Sunday, January 26, 2020

Relate to the Cities of the Gospel

Dear Friends,

We almost always ignore the geographic references in the Scriptures as they are read at Mass. Just as we didn’t know Kabul and Khandahar until our troops were there, Scriptural geography means nothing to us until we can relate to those places. Today, I invite us to do just that. Relate to the cities, towns, and  countrysides mentioned  in the Gospel . Today, we find Jesus moving from Nazareth  to  Capharnaum on the Sea of Galilee to the rest of Galilee called Zabulon and Naphtali, and beyond.

Nazareth is Jesus’ home town – the place where he experienced the love of his family, where he grew, made mistakes and practiced carpentry. It was the place where he first became a people watcher, learning from adults and children the nuances of life.

Where is your Nazareth? Where did you learn to give and receive love? Where did you get your images of what it means to be a mature woman or man, or to believe in God? Take time later today to think of your own Nazareth…

The second place in our meditation is the seashore of the Sea of Galilee. To this day, it’s a welcoming place where fishermen work the waters. It was here that Jesus called Simon Peter and Andrew, James and John. These dedicated fishermen stopped what they were doing,” at once”, we are told, and followed Jesus. The seashore was a place of  friendship  made firm, care and concern. Moreover, Capharnaum became Jesus’ adopted home.

Where is the place where people love you so much that they stop what they are doing when you arrive, just to spend time with you? Where is the place you feel most at home – the place where the world feels tender for you and the people you are with?

Not everywhere we visit in life offer us nurturing, love and friendship. Jesus  traveled  the rest of Galilee whose ancient names were  Zebulon and  Naphthali. Isaiah names the area this way  in the first reading and  Matthew repeats the name. Zebulon and Naphthali  were places where people lived in darkness and were in dire need of healing.

Where are the dark places of your life? The places that make you tense? The places where people need healing? It’s not easy to go to these places or to be with these people. It wasn’t easy for Jesus to go beyond his comfort zone. It’s even more difficult to take the warmth and confidence of  Nazareth and the seashores of our life and live them out in an unwelcoming place. Jesus did so and invites us to do the same.
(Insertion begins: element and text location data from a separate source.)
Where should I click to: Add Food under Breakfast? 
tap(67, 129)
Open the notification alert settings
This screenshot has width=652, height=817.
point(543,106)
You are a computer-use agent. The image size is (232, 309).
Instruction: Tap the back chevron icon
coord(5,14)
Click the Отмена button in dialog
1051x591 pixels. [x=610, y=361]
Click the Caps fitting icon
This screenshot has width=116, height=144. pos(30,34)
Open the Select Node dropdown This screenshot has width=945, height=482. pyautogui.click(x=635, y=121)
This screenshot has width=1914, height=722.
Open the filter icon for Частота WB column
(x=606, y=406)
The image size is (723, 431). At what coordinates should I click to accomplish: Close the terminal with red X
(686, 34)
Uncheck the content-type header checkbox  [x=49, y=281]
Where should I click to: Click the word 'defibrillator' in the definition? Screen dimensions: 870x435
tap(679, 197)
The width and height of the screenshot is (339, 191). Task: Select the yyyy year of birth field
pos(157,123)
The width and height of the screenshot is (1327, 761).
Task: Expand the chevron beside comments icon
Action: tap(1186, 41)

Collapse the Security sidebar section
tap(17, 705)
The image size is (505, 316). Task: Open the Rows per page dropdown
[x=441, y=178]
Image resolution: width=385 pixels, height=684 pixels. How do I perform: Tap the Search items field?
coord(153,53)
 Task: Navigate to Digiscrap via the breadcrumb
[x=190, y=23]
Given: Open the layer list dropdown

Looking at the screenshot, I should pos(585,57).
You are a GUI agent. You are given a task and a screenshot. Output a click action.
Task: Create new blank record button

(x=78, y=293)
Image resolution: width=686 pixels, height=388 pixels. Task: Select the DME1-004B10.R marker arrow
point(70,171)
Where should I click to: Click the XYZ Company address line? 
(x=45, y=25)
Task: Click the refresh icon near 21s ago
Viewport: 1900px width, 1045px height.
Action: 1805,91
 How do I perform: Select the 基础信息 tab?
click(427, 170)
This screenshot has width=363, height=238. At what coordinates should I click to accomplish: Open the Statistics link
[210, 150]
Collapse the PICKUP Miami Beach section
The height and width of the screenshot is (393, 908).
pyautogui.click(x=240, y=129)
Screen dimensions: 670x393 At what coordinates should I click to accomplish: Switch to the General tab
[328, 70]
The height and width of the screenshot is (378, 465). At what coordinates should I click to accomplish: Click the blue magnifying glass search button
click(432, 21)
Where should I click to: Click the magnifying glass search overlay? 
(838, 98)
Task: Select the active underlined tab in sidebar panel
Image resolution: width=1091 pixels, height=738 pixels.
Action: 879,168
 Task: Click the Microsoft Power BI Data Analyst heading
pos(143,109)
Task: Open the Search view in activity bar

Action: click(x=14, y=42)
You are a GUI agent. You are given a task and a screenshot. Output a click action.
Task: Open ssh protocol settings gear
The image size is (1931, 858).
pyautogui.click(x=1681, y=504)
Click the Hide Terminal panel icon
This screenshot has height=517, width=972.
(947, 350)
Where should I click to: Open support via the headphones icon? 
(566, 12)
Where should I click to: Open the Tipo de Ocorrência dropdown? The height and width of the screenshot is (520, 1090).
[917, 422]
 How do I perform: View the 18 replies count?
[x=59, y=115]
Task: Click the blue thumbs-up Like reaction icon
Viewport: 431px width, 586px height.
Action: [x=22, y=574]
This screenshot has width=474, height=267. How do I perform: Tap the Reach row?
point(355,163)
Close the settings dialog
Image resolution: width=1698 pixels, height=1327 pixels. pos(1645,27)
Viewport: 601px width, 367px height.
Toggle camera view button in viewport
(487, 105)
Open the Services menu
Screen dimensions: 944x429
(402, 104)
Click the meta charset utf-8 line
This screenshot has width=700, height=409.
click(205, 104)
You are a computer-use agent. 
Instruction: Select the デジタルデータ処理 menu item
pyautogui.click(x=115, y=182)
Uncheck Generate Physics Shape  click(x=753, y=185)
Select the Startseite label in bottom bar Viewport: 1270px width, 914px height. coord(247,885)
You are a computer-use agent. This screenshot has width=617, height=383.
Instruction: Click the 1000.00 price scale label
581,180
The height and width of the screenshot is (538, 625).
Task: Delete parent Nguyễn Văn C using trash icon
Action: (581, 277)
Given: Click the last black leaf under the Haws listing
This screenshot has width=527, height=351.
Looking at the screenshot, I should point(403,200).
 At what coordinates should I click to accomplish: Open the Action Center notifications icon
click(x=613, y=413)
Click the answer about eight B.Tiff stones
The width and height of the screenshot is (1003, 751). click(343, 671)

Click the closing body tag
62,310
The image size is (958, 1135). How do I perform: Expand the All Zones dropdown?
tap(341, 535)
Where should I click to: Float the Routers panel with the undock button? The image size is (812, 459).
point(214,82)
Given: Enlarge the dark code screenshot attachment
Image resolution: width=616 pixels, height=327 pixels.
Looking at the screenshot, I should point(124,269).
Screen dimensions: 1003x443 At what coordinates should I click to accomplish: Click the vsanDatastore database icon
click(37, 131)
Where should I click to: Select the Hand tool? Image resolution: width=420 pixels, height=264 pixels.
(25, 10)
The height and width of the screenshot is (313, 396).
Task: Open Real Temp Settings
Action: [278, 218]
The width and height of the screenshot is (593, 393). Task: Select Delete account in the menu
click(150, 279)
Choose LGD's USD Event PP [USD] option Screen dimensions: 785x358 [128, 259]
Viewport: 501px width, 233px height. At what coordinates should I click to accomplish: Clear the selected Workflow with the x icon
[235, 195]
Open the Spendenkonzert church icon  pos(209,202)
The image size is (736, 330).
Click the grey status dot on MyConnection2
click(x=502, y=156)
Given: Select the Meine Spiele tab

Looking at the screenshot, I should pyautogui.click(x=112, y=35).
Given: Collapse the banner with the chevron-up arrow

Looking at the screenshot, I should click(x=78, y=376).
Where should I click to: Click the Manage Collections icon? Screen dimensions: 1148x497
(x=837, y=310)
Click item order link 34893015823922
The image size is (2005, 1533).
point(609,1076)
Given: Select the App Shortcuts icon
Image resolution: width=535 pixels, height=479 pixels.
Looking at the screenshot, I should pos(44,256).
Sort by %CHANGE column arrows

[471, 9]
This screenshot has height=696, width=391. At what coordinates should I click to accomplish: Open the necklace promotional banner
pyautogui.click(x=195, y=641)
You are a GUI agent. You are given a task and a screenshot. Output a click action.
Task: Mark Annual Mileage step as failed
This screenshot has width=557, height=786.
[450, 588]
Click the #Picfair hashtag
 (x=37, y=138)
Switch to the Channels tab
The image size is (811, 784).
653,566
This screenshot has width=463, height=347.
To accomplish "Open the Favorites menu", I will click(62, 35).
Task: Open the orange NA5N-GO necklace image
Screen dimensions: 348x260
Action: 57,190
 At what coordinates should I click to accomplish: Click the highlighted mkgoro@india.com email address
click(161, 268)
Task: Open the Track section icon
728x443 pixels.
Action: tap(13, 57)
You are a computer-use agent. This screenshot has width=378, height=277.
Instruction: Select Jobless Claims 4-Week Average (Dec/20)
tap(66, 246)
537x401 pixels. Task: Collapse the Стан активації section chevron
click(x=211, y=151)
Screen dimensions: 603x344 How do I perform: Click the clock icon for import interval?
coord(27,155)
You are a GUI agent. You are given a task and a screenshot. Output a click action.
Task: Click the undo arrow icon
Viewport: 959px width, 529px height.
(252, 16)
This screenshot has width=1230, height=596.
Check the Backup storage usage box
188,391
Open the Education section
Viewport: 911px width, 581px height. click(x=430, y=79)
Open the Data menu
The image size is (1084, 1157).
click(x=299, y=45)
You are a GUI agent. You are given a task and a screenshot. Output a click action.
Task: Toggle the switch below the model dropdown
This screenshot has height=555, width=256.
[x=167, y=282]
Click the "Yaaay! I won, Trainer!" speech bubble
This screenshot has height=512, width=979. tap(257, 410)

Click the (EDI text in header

Eventually, Jesus traveled into other foreign places: Samaria and Decapolis across the Jordan, Judea and Jericho and Jerusalem itself. In some places he found kindred spirits. In other places, he was rejected. Some people wanted everything he could give them. Some tried to trip him up. Others believed in him.

Always, Jesus was faithful to His Father and to who He was, to all that He was at Nazareth and the Sea of Galilee . As his followers, we are called to be no less, wherever we go across this world of ours.